- WORK REQUIRED -
Nothing but the lines from the one including "The width and height of the screenshot is (1448, 814)." through the last line of the entries, restated exactly, should appear in the answer; omit the pictures.

Collected data
○ ○ ○ ○ ○

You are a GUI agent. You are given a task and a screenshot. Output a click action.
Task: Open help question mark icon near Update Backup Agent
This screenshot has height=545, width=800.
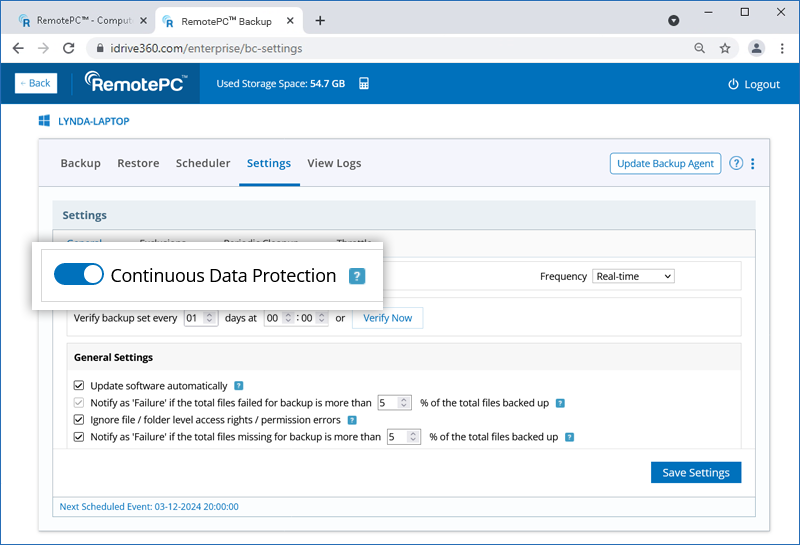click(x=736, y=164)
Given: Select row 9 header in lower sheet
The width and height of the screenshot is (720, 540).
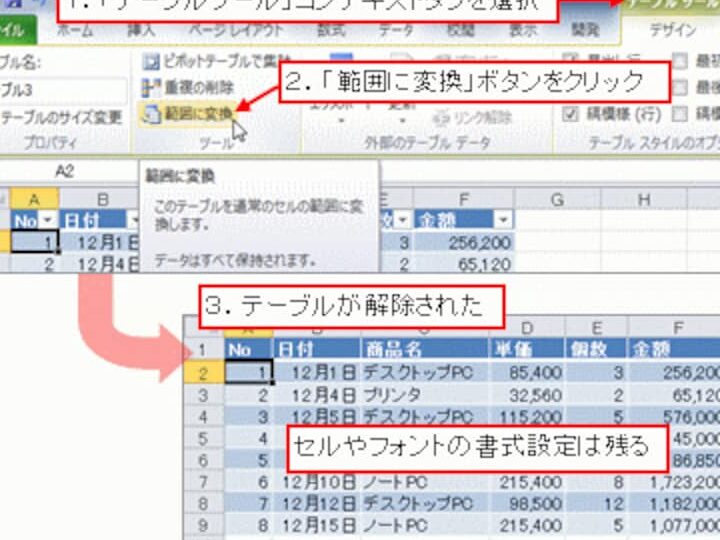Looking at the screenshot, I should 204,524.
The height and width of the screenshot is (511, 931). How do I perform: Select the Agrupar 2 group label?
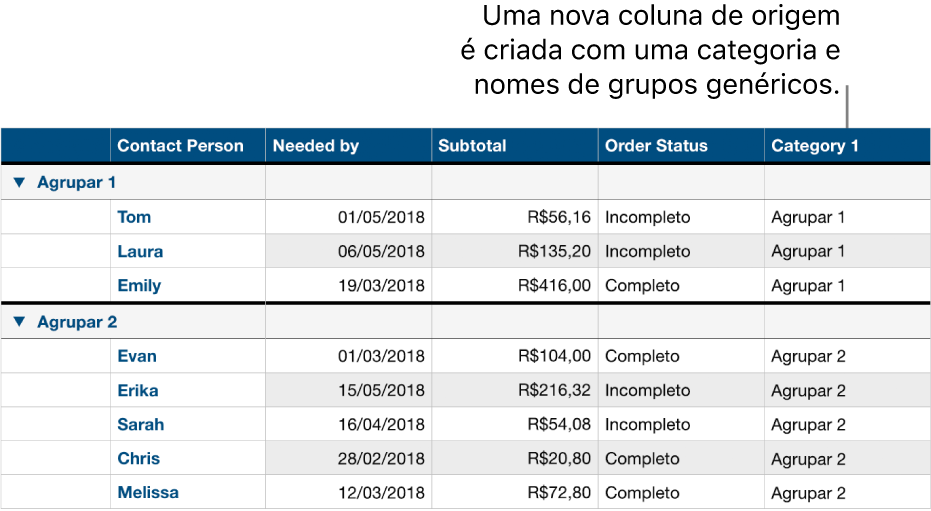[77, 323]
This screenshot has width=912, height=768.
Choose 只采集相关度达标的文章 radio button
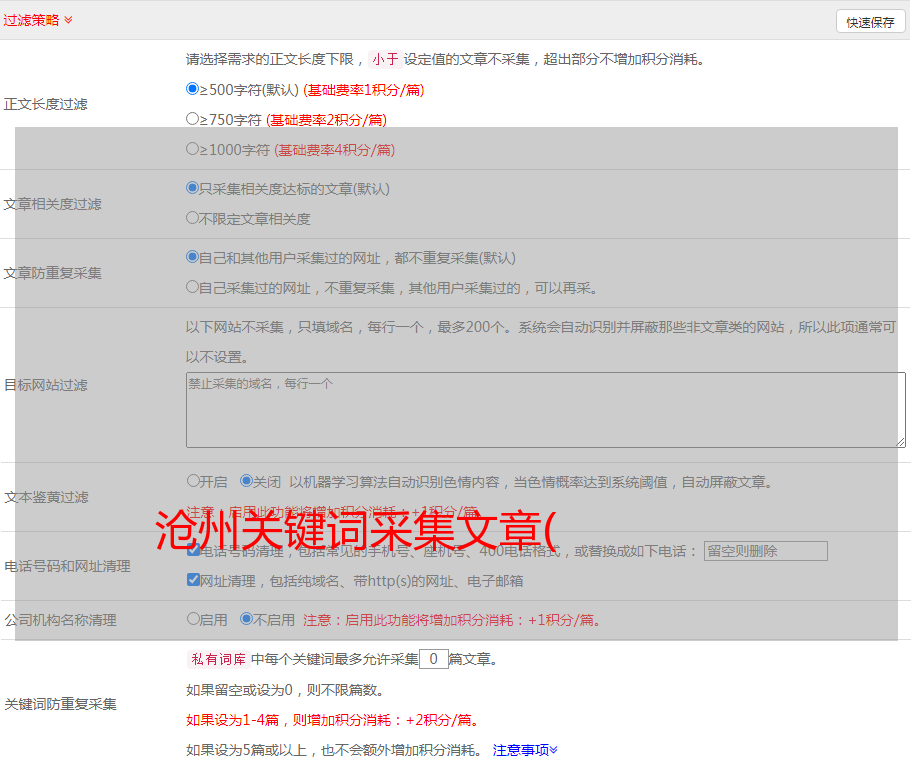pyautogui.click(x=193, y=188)
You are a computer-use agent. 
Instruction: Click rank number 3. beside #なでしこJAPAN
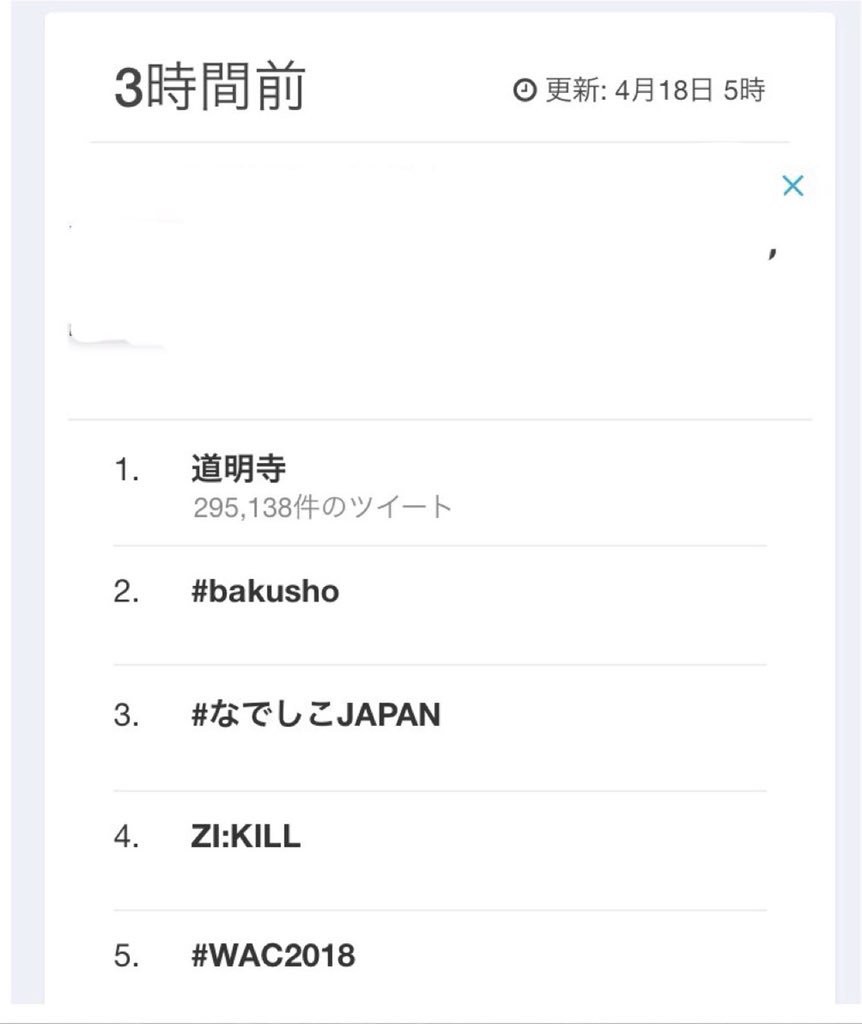click(x=127, y=716)
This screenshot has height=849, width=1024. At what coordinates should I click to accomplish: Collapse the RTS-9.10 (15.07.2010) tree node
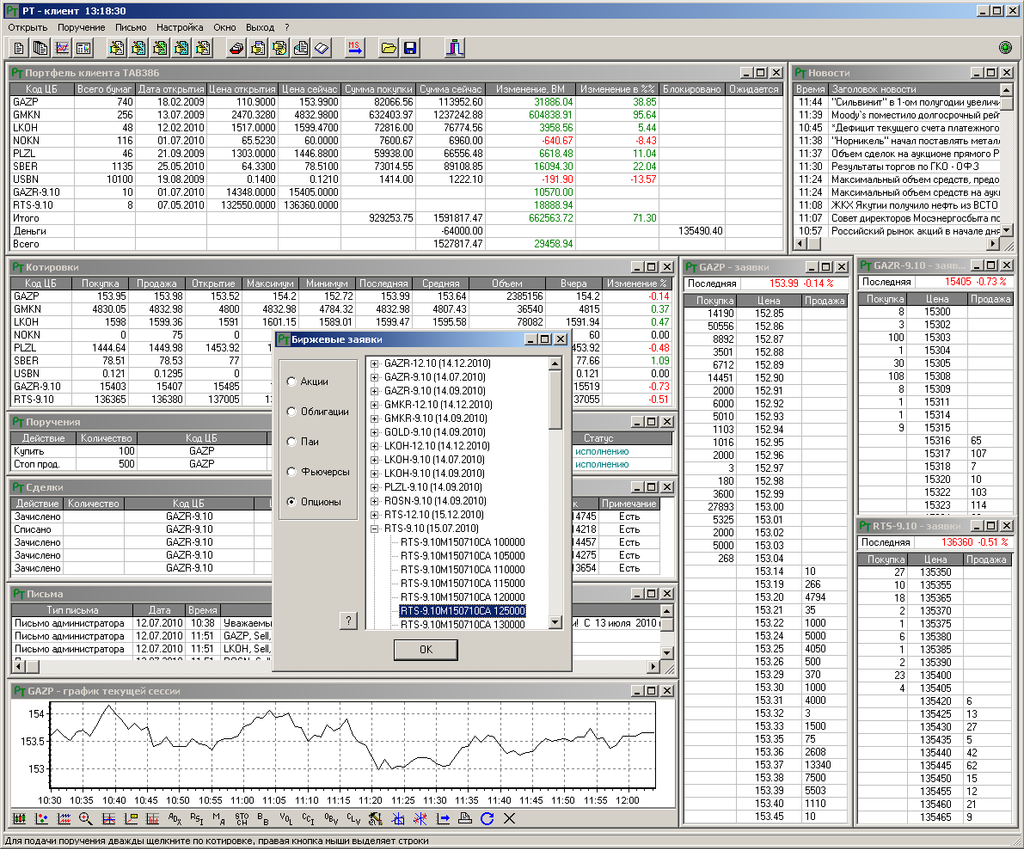375,528
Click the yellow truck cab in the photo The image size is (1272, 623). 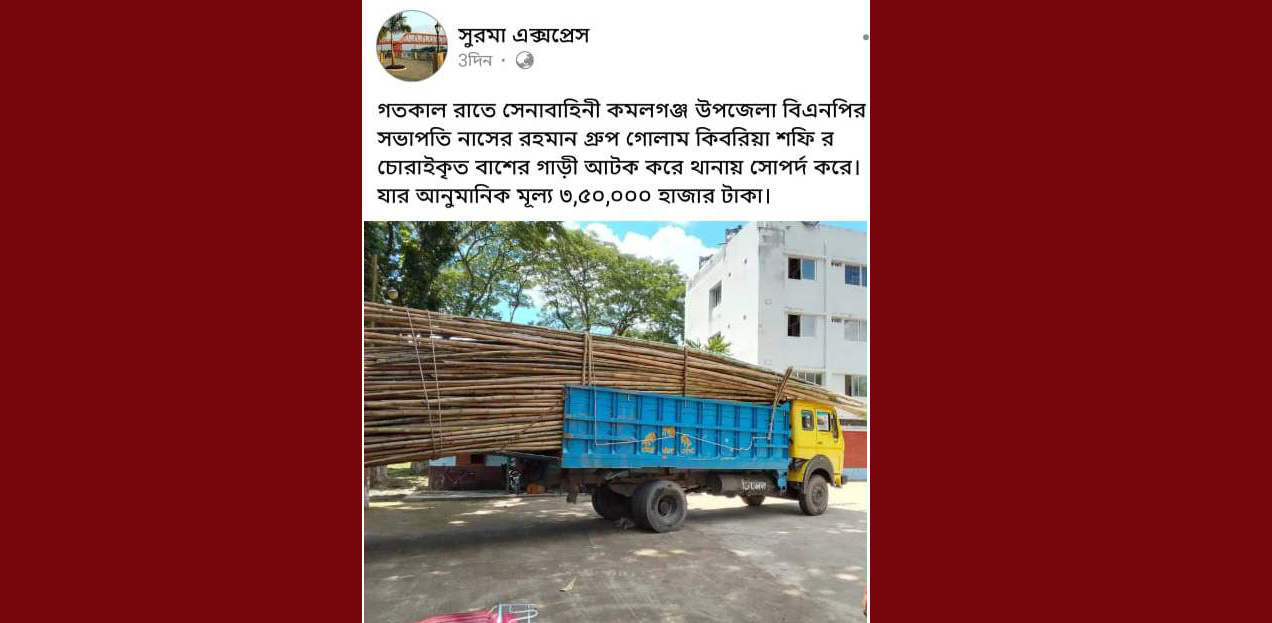[x=817, y=441]
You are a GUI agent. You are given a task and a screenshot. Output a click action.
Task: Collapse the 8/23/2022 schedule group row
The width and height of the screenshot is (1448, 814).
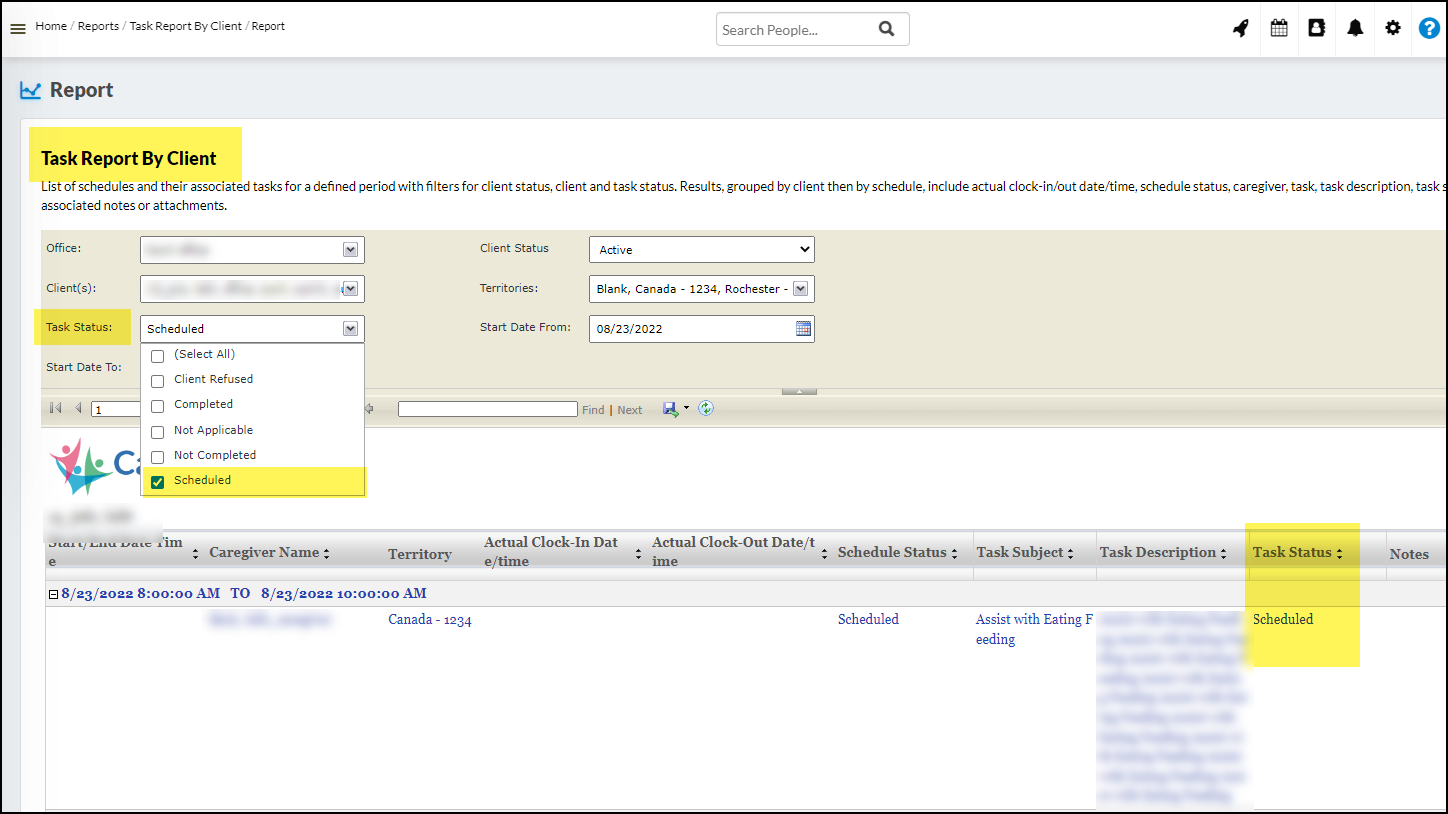click(x=54, y=594)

○ ○ ○ ○ ○

- OUTPUT FOR THIS EXERCISE -
The width and height of the screenshot is (1448, 814).
click(x=54, y=594)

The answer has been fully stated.